**Problem statement**
Rewrite the lines starting with the line that contains "Click the blue" and going on through the line that contains "pyautogui.click(x=401, y=470)", renaming "timeline toolbar" to "editing toolbar" and keeping everything else the same. Omit the pictures from your answer.

**Input**
■ ■ ■ ■ ■ ■ ■
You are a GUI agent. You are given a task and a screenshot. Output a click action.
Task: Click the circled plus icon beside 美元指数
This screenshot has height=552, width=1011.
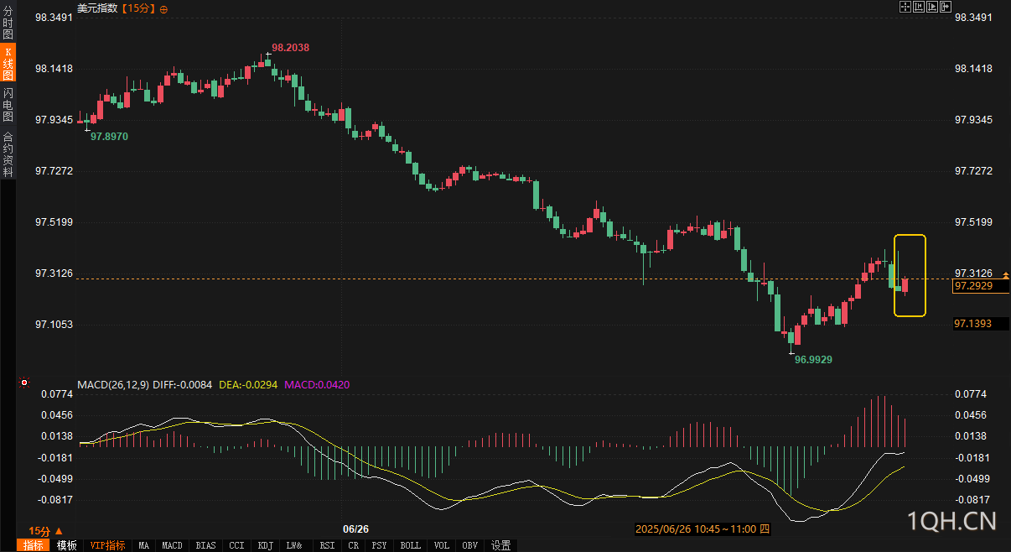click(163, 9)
■ ■ ■ ■ ■ ■ ■
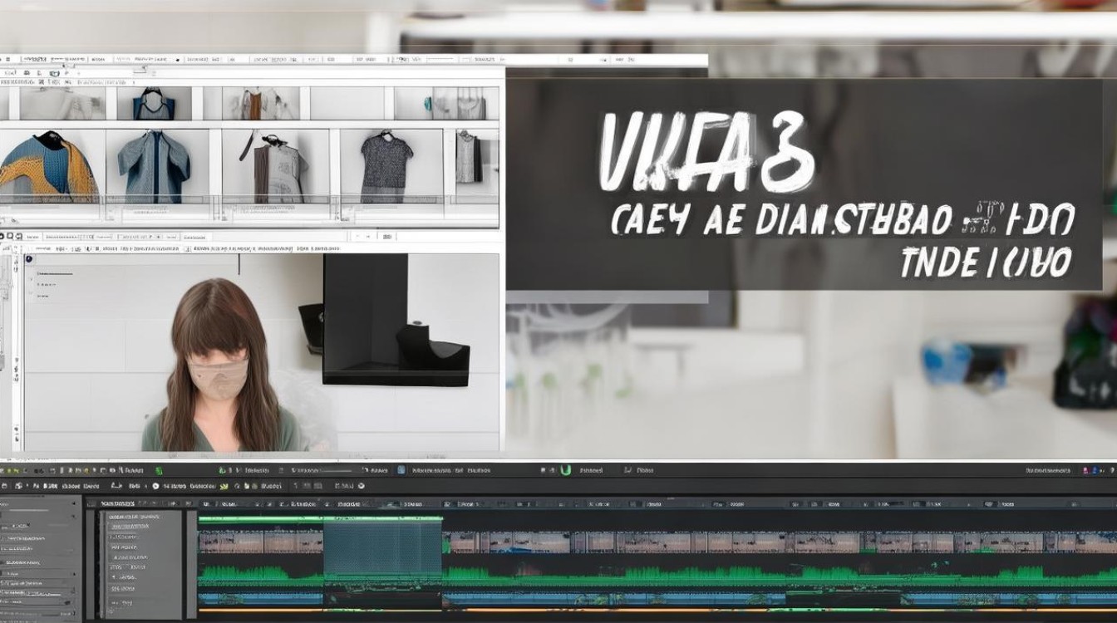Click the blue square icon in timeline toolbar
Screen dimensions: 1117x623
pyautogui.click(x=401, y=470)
■ ■ ■ ■ ■ ■ ■
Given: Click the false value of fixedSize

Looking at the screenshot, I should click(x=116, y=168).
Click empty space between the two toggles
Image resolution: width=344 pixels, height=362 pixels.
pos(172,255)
■ ■ ■ ■ ■ ■ ■
**Full solution**
Click the blue square icon in editing toolbar
Screen dimensions: 1117x623
pyautogui.click(x=401, y=470)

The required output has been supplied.